Al llegar a la capital preguntó  por una calle de mala nota cuya dirección le había sido facilitada por su tío. Un mocoso se ofreció a acompañarle llevándole por un sinfín de calles intrincadas. Al fin le señaló una puerta y extendió la mano con la idea de recibir unas monedas por su servicio, pero no fue recompensado. El joven con la maleta preguntó por «la Rosi» y el portero respondió con una indisimulada sonrisa:

—Sigue, sigue hasta la puerta de allí.

Tras ella le esperaba una mujer fumando excedida en carnes, años y pintura. El tugurio apestaba a humo y a perfume barato. «La Rosi» al verlo lo cogió de la mano y exclamó:

—Este pimpollito es para mí. ¡Ven conmigo, galán!
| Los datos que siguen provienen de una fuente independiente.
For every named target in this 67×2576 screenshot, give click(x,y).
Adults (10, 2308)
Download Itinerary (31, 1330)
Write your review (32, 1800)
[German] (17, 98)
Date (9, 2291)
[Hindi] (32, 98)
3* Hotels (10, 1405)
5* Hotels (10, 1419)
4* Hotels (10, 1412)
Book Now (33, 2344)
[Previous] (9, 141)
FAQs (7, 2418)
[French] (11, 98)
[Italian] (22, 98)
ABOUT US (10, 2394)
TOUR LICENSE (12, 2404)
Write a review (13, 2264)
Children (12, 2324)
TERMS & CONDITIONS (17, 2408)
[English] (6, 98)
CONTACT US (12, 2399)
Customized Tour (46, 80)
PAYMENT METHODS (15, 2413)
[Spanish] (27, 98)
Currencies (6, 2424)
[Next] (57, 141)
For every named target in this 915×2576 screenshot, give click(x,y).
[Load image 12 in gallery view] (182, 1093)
En el infame cuartucho ella comenzó a desnudarse. Al liberar su abundante pecho vio la cara de asombro de él, momento en el que cogió la cabeza del asustado estudiante y la hundió entre esos dos enormes senos. Ignacio, medio ahogado, dio un paso atrás. Aquello no le proporcionaba en absoluto el placer que iba buscando. «La Rosi» sonreía mostrando sus dientes amarillos por la nicotina. Ignacio  salió despavorido del lugar.

Afuera le esperaba el chaval que le había servido de guía deseando vengar la afrenta. No le había dado ni un duro por sus indicaciones y ahora lo iba a pagar. En tono melodioso como el canturreo de los colegiales mientras se estudian las tablas de multiplicar empezó a gritar:

—S´ha ido de puuuutas, s´ha ido de puuuutas.
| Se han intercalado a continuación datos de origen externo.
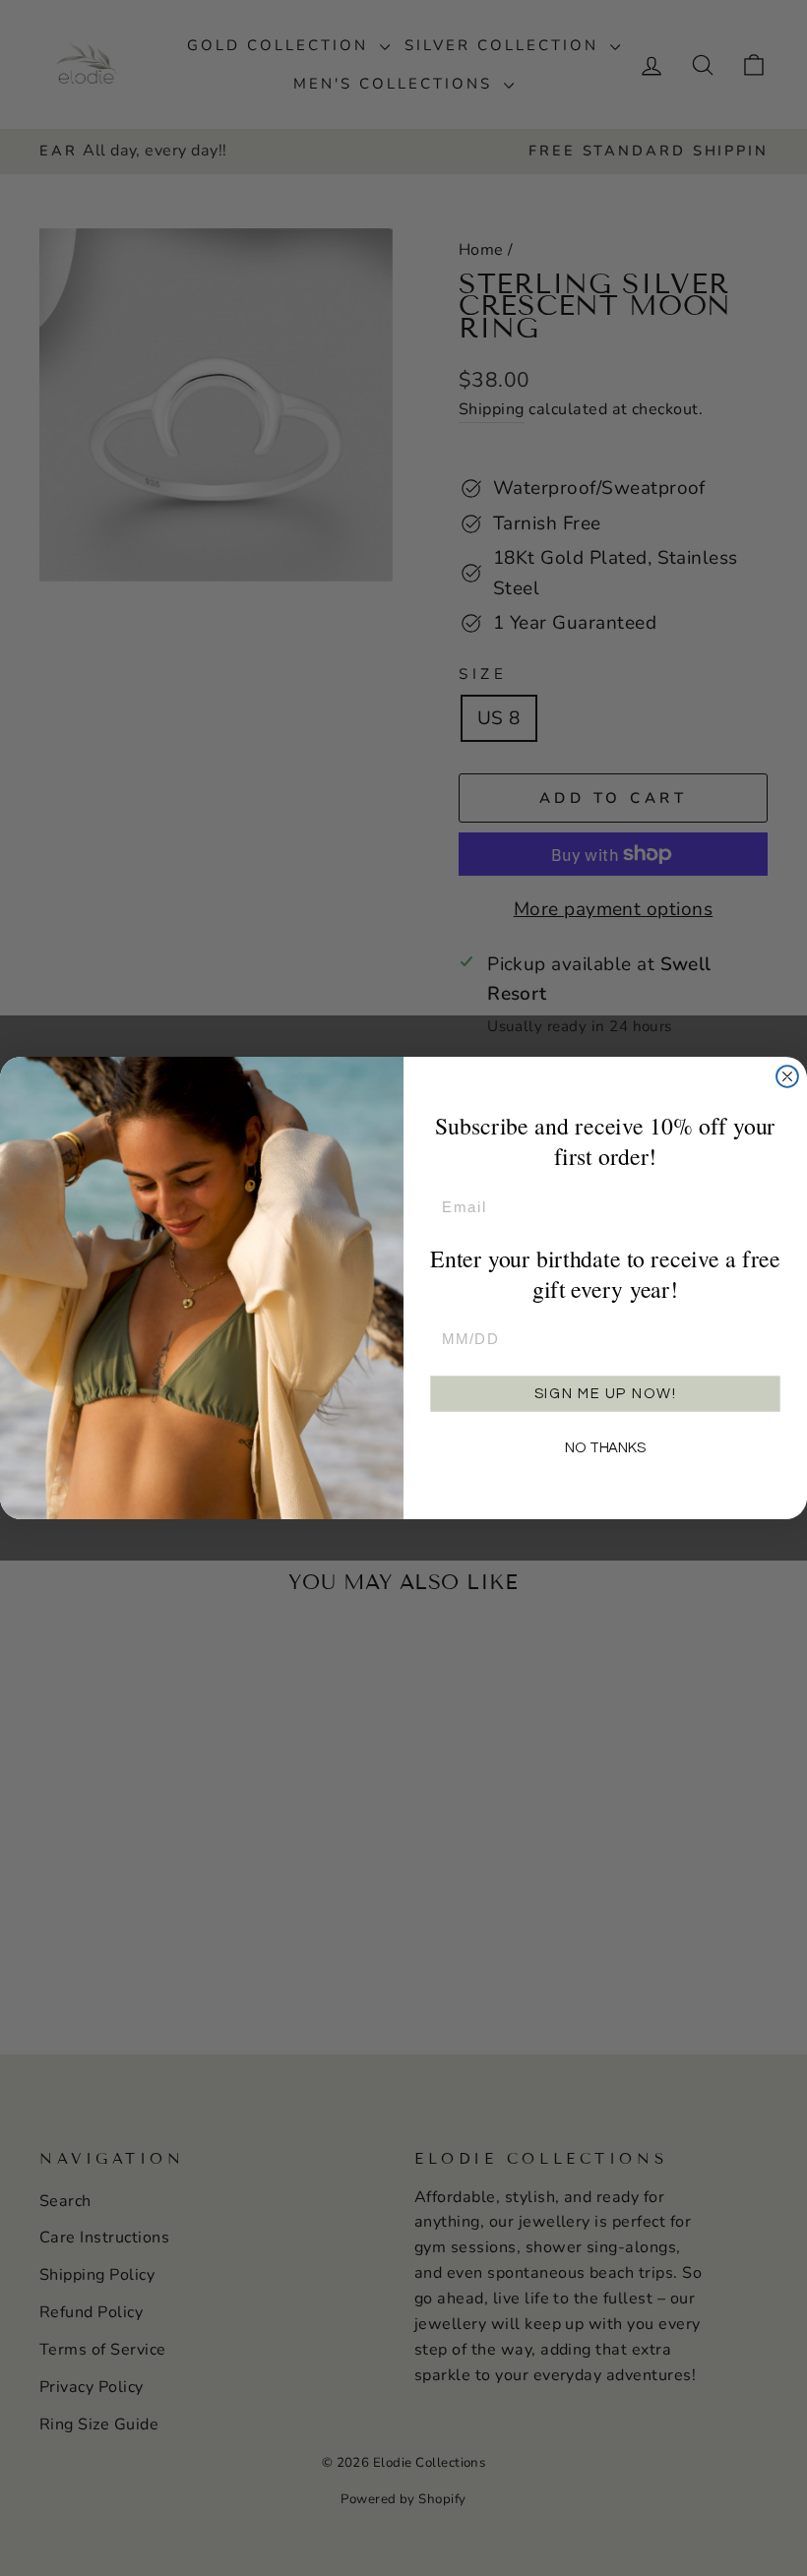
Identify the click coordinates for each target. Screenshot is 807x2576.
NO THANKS (605, 1448)
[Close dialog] (787, 1076)
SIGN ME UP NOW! (605, 1393)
Al solista se le unían otros chavales del barrio. Insólito coro de «voces blancas».

—S´ha ido de puuuutas, s´ha ido de puuuutas.

Ignacio cada vez corría más rápido, pero los pregoneros le seguían. Al fin pudo parar a un taxi que le llevó al colegio mayor.

Se trató de una experiencia que distaba mucho del éxtasis del que su tío le había hablado. Al contrario, había llegado a ser una pesadilla y desde luego nada discreta.

Estudió la carrera y se casó con su novia a la que conoció en Zaragoza. Marta, la encantadora joven que atendía en la copistería cercana a la Universidad, era seria, formal y de buena familia, tanto que incluso doña Brígida la vio con buenos ojos.

Sus hijos fueron educados siguiendo las rectas directrices de la abuela.

Nunca supo doña Brígida que la mejor clase de moral que adquirió su hijo se la había impartido una meretriz conocida como «la Rosi».